When I heard about foreign tables using the new
postgres_fdw foreign data wrapper in PostgreSQL 9.3, I was pretty excited. We hadn’t upgraded to 9.3 so I waited until we did before I did any serious testing. Having done more experimentation with it, I have to say I’m somewhat disappointed. Why? Because of how authentication was implemented.
I’m going to get this out of the way now: The
postgres_fdw foreign data wrapper only works with hard-coded plain-text passwords, forever the bane of security-conscious IT teams everywhere. These passwords aren’t even obfuscated or encrypted locally. The only implemented security is that the
pg_user_mapping table is limited to superuser access to actually see the raw passwords. Everyone else sees this:
postgres=> SELECT * FROM pg_user_mapping; ERROR: permission denied for relation pg_user_mapping
The presumption is that a database superuser can change everyone’s password anyway, so it probably doesn’t matter that it’s hardcoded and visible in this view. And the developers have a point; without the raw password, how can a server-launched client log into the remote database? Perhaps the real problem is that there’s no mechanism for forwarding authentication from database to database.

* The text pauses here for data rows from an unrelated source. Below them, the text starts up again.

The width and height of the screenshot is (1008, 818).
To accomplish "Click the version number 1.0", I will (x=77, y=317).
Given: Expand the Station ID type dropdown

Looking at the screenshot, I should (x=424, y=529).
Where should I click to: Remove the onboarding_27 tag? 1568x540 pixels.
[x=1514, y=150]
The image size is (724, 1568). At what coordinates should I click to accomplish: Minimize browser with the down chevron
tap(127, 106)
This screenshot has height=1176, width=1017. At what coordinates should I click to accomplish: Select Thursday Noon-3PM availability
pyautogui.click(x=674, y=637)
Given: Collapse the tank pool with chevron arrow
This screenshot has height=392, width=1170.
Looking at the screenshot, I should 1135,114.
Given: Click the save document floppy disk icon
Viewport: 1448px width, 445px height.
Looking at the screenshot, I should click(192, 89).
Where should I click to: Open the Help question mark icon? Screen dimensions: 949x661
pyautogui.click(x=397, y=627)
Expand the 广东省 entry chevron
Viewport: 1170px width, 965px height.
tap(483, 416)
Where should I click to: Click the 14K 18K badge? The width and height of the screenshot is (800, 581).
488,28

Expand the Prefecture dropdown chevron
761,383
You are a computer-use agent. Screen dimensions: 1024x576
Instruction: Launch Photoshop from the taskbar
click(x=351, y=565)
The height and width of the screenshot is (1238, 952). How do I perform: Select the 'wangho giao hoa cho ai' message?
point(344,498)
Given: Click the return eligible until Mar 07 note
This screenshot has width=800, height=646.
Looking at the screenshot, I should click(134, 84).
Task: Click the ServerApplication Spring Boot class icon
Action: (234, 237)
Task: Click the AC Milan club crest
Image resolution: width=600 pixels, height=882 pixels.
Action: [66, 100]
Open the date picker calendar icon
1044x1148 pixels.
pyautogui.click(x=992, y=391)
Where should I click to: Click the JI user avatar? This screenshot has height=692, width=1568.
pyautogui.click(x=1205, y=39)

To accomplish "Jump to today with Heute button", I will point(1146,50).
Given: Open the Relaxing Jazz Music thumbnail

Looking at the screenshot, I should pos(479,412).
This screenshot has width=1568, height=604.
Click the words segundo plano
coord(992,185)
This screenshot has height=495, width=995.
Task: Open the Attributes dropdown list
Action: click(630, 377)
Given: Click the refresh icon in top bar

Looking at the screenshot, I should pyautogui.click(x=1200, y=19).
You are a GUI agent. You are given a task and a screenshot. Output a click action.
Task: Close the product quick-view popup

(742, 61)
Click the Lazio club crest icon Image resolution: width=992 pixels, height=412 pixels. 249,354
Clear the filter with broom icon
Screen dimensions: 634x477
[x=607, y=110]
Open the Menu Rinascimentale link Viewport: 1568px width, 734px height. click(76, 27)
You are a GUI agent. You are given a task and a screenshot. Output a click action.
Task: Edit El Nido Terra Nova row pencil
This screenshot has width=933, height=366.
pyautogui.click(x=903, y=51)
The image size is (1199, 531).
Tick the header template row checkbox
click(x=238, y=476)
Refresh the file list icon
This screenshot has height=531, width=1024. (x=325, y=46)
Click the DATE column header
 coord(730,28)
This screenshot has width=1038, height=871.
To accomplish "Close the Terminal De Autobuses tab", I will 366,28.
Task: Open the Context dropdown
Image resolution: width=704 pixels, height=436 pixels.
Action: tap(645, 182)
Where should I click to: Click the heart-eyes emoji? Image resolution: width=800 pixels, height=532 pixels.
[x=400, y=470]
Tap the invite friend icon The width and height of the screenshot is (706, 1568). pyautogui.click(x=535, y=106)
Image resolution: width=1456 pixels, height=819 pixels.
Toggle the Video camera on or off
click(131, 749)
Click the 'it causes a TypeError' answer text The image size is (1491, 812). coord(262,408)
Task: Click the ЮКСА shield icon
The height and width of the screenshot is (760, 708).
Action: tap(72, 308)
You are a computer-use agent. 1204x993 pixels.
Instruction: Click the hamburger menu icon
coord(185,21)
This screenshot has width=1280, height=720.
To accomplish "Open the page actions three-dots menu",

This is especially problematic when attempting to federate a large database cluster. If I have a dozen nodes that all have the same user credentials, I have to create mappings to every single user, for every single foreign table, on every single independent node, or revert to trust-based authentication.
This can be scripted to a certain extent, but to what end? If a user were to change their own password, this breaks every foreign data wrapper they could previously access. This user now has to give their password to the DBA to broadcast across all the nodes with modifications to the user mappings. In cases where LDAP, Kerberos, GSSAPI, peer, or other token forwarding authentication is in place, this might not even be possible or advised.
Oracle solved this problem by tying DBLINK tables to a specific user during creation time. An access to a certain table authenticates as that user in all cases. This means a DBA can set aside a specific user for foreign table access purposes, and use a password that’s easy to change across the cluster if necessary. Grants take care of who has access to these objects. Of course, since
postgres_fdw is read/write, this would cause numerous permissions concerns.
So what are we left with? How can we actually use PostgreSQL foreign tables securely? At this point, I don’t believe it’s possible unless I’m missing something. And I’m extremely confused at how this feature got so far along without any real way to lock it down in the face of malleable passwords. Our systems have dozens of users who are forced by company policy to change their passwords every 90 days, thus none of these users can effectively access any foreign table I’d like to create.
And no, you can’t create a mapping and then grant access to it. In the face of multiple mapping grants, which one would PostgreSQL use? No, if there’s a way to solve this particular little snag, it won’t be that convenient. If anyone has ideas, or would like to go into length at how wrong I am, please do! Otherwise, I’m going to have to use internal users of my own design and materialized views to wrap the foreign tables; extremely large tables will need some other solution.